Question

Does the following Java code guarantee an exclusive lock on an unopened file in Windows?

import java.io.File;
import java.io.FileNotFoundException;
import java.io.FileOutputStream;
import java.io.IOException;

public class Test {
    public static void main(String[] args) {
        File file = new File("mylog.log");
        try {
            FileOutputStream fos = new FileOutputStream(file);
            fos.getChannel().lock();
        } catch (FileNotFoundException e) {
            e.printStackTrace();
        } catch (IOException e) {
            e.printStackTrace();
        }
    }
}
Was it helpful?

Solution

As may be seen in Java specs:

File locks are held on behalf of the entire Java virtual machine. They are not suitable for controlling access to a file by multiple threads within the same virtual machine.

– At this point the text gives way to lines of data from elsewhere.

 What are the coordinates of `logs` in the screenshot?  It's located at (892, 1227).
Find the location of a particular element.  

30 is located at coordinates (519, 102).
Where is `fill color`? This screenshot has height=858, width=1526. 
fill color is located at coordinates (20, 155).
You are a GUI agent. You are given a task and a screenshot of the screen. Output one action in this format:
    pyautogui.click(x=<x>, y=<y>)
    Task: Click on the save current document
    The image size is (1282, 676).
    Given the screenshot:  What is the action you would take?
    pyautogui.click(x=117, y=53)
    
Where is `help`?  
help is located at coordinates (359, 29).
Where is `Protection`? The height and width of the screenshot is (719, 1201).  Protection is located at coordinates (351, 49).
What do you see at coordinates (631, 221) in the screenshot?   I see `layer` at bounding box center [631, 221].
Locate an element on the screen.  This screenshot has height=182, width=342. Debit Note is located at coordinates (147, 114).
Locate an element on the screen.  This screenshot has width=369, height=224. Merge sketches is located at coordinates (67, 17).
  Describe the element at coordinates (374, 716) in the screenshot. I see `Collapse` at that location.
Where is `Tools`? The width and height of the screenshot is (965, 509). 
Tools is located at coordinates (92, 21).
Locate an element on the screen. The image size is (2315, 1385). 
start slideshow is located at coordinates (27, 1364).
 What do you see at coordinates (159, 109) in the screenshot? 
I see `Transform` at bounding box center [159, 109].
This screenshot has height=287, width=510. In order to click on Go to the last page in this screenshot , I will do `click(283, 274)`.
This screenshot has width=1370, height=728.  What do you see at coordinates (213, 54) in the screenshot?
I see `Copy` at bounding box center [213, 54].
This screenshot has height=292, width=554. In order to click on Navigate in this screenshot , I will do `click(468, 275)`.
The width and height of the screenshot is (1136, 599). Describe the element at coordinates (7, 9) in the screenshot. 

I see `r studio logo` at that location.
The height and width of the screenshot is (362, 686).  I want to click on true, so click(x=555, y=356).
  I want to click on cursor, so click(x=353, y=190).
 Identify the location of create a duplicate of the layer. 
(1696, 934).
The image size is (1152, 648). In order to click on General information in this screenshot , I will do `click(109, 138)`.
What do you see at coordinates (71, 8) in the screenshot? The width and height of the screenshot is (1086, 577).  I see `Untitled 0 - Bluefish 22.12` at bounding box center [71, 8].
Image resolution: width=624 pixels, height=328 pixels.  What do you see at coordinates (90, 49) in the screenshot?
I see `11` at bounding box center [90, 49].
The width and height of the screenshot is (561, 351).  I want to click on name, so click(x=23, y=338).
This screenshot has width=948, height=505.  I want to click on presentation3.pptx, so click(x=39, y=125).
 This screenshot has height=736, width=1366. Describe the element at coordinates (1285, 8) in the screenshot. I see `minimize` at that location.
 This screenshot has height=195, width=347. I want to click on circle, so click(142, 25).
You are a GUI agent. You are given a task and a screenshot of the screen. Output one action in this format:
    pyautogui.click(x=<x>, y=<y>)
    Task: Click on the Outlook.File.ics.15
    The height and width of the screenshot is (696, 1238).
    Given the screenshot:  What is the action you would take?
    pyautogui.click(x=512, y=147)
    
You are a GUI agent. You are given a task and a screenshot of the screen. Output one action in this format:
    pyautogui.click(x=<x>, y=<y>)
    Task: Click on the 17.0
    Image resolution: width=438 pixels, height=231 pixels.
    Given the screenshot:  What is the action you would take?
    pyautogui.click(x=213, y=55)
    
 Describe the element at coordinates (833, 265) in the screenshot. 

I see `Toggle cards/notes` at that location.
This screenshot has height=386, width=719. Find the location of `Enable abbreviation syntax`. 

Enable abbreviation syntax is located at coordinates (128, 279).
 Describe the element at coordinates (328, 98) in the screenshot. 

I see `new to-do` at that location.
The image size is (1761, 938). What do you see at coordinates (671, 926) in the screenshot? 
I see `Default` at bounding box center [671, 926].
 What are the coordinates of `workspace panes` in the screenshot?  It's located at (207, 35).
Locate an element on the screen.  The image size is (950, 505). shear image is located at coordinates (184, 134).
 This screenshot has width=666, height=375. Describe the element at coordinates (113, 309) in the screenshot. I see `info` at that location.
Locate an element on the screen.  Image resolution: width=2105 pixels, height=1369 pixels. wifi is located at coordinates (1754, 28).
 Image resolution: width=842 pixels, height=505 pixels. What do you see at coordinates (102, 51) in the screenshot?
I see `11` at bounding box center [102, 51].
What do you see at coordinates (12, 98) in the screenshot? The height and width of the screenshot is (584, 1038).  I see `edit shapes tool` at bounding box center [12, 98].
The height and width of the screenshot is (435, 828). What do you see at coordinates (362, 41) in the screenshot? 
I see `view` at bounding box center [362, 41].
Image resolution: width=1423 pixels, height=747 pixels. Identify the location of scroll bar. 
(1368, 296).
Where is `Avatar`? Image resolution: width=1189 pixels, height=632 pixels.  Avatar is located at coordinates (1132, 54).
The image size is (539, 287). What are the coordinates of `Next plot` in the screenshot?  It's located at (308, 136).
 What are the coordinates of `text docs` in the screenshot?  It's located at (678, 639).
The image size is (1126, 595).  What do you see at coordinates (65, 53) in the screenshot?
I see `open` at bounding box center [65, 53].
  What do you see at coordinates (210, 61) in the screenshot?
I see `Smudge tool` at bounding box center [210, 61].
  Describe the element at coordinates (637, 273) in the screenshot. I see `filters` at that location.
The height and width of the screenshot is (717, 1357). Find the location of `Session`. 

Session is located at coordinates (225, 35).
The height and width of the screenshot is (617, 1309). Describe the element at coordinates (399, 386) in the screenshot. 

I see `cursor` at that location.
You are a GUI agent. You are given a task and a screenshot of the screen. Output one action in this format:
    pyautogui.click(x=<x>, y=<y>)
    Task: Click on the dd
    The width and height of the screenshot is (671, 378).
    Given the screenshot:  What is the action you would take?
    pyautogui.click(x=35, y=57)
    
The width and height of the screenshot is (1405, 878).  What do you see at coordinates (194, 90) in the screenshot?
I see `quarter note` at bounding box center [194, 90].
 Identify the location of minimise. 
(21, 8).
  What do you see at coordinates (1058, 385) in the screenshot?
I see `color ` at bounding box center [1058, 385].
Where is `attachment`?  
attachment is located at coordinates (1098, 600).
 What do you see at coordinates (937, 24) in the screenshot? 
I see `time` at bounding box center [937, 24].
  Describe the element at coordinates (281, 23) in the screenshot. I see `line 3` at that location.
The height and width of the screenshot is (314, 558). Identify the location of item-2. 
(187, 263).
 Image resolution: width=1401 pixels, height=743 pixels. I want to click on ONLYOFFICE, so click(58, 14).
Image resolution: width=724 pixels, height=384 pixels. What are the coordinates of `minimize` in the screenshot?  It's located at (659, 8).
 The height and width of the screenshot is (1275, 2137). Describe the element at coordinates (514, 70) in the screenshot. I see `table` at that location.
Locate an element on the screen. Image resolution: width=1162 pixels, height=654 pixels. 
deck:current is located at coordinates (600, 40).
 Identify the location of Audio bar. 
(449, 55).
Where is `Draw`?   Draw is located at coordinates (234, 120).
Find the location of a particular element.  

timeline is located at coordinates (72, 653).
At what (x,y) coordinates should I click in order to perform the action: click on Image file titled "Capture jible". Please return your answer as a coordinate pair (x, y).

So if you need exclusive lock for the thread, please choose another way.

OTHER TIPS

tl;dr: No. You cannot make assumptions about the behavior of the host operating system's treatment of your locks.

Good news: Are you trying to ensure that you have a thread-safe locking mechanism within your application? If so, FileLock is sufficient (assuming that the rest of the application is composed of properly written thread-safe code, of course).

Bad news: Unfortunately, if you are trying to ensure that Windows will honor your lock over all applications, you cannot count on that.

This is easy to observe in Windows: you can often overwrite files that are being written to (when log files get too long, I have emacs chop all the previous spam, for example). That said, Windows usually will not allow you to delete an open file.

From the FileLock documentation:

File locks are held on behalf of the entire Java virtual machine. They are not suitable for controlling access to a file by multiple threads within the same virtual machine.

File-lock objects are safe for use by multiple concurrent threads.

... and later ...

Whether or not a lock actually prevents another program from accessing the content of the locked region is system-dependent and therefore unspecified. The native file-locking facilities of some systems are merely advisory, meaning that programs must cooperatively observe a known locking protocol in order to guarantee data integrity. On other systems native file locks are mandatory, meaning that if one program locks a region of a file then other programs are actually prevented from accessing that region in a way that would violate the lock. On yet other systems, whether native file locks are advisory or mandatory is configurable on a per-file basis. To ensure consistent and correct behavior across platforms, it is strongly recommended that the locks provided by this API be used as if they were advisory locks.

Even if you use lock and unlock flags for the file, you're only guaranteeing that you have an exclusive lock within your Java application.

You either have to use the JNI, or another computer language, to make the Windows calls to guarantee an exclusive lock on a Windows file.